Como a la mayoría de las mujeres, siempre me ha preocupado mi peso. Durante algún tiempo hice mil y una dietas, pero la que más recuerdo es aquella en la que consumía «chuchulucos». Era más agradable decirles así que recurrir a su verdadero nombre: anfetaminas.
No sé quién me las recomendó; el caso es que la «doctora Maru» tenía de doctora lo que yo del cuerpo de Sharon Stone —nada, porque si lo tuviera, nunca hubiera acudido a ella—. El «consultorio» estaba en la azotea de una casa; por techo tenía una carpa, que en épocas de calor te hacía sudar como cerdo en cacerola y volvía tediosa la espera. Luego de pesarte y tomarte medidas, sacaba unas cápsulas amarillas y rojas que ponía en bolsitas de plástico, con la cantidad justa para los próximos 15 días. Cómo decidía cuántas amarillas o rojas debías tomar, no lo sé, pero siempre decía que eran «naturistas» y no hacían ningún daño.

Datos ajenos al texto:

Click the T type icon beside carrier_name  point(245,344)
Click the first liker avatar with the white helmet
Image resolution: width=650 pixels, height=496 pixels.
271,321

Bajé muchísimo de peso, tanto que nunca he estado tan flaca, pero no de una flacura normal. ¿Cuáles fueron los efectos? Los primeros días se me secó la boca de una manera infame; con el transcurso de las semanas me empezó a doler la cabeza, no tenía hambre y aparecieron las taquicardias, lo que me provocó un miserable insomnio. Tenía una sensación extraña de «acelere» que nunca había sentido y no he vuelto a sentir.
Tomé las pastillas durante seis meses, y cuando sentía que había logrado bajar lo suficiente, las dejaba, y automáticamente empezaba a tener muchísima hambre, por lo que volvían a mí la preocupación y la necedad de seguirlas tomando.
Desde hace aproximadamente diez años que pasé por esto, no he vuelto a seguir una dieta ni a ir con charlatanes como éstos… Lo mío, lo mío es comer bien y de todo, y disfrutar con medida —como todo— de ese gran placer.